Olalekan Adetunji’s photography project “Ori, The Crown We Wear” centres on hair as worn by women in Yoruba culture. Each of the three images within the project is a study that also doubles as a meditation on adornment. The subjects — the women — have their heads turned away from the camera, resisting portraiture’s usual insistence on the face. Adetunji renders the hair itself as subject — woven, beaded, coiled, and strung with cowries — serving a purpose beyond mere ornament, but as conduits of memory and meaning.

Adetunji’s first frame is monochrome. The woman’s head is turned slightly, revealing the side of her cheek: rows of braids stretched outward like rays, studded with cowries that gleam faintly in the grey wash. At the crown, a crocheted coil sits like a woven diadem. Adetunji allows the texture of the image itself — the film grain, the slight blur — to mirror the complexity of hair as living material. The result is an image that insists the head is both body and cosmology.

In their restraint and focus, the images recall the solemn tonalities of J.D. ’Okhai Ojeikere’s famed Hairstyles series, in which the backs of women’s heads became vast landscapes of design, geometry, and cultural endurance. Adetunji’s photos take a similar approach in execution, albeit more intimate with their sole focus on an individual. There is something painterly in Adetunji’s compositions. The hair becomes an architectural structure — each braid a line, each cowrie a point of light.

In the second image, Adetunji abandons monochrome austerity for a saturated palette. The braids spiral upward in thick ridges, punctuated by golden cowries and a sudden, startling eruption of a red feather. Blue beads cluster like constellations near the temple, while the woman’s jewellery spills down in yellows and greens. If the first photograph murmured of continuity and tradition, this one crackles with vitality and improvisation, its details bordering on the baroque — fully contemporary.

The final photograph returns to black and white but with a heightened sense of sculptural drama. The hair rises in a long, looping form, cowries strung along its arc, while strings of beads are worn around the looped hair. The monochrome forces us to read the braids like the lines of an engraving. There is something almost monumental in the way the hair loops skyward, recalling the vertical aspirations of Yoruba carved headdresses or even the stacked geometries of Nok terracottas. If the second photograph celebrated adornment’s dynamism, this one emphasises its gravity — the head as temple.

What Olalekan Adetunji captures through this series of photos is not simply hairstyle but cosmology.
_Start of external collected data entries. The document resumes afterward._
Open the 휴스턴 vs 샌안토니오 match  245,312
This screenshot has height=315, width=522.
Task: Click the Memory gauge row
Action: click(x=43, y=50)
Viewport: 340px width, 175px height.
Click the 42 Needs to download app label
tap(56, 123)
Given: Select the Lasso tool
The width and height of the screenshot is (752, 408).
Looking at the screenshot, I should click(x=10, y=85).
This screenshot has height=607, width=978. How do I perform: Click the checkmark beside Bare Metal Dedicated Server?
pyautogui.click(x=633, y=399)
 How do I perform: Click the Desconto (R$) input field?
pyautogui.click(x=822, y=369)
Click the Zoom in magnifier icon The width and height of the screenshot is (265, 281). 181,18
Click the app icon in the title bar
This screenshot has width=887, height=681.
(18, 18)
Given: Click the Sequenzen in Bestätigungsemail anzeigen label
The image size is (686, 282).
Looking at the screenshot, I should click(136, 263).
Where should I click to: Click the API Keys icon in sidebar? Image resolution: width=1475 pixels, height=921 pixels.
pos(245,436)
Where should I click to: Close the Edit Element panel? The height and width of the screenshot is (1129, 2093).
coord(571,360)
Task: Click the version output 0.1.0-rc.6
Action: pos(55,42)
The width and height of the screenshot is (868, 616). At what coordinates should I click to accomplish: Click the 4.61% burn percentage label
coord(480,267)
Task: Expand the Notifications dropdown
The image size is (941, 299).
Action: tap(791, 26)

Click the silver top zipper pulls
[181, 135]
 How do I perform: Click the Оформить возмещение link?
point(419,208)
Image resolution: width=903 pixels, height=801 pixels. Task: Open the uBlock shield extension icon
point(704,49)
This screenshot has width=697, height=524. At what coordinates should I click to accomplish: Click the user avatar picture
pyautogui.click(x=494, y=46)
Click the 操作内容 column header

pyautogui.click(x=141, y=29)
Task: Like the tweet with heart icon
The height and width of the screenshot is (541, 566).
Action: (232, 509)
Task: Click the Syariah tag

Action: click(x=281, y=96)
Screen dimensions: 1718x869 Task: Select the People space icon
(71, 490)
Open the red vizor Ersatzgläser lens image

In Yoruba thought, ori — the head — is not only the seat of consciousness but the vessel of destiny, the locus of spiritual authority. These women, then, are not posing for us; they are bearing the visible evidence of lineage and belief. In a world where African adornment is too often reduced to “ethnic chic” in global fashion spreads, Adetunji insists on its deeper register: the hair as shrine, the crown as inheritance.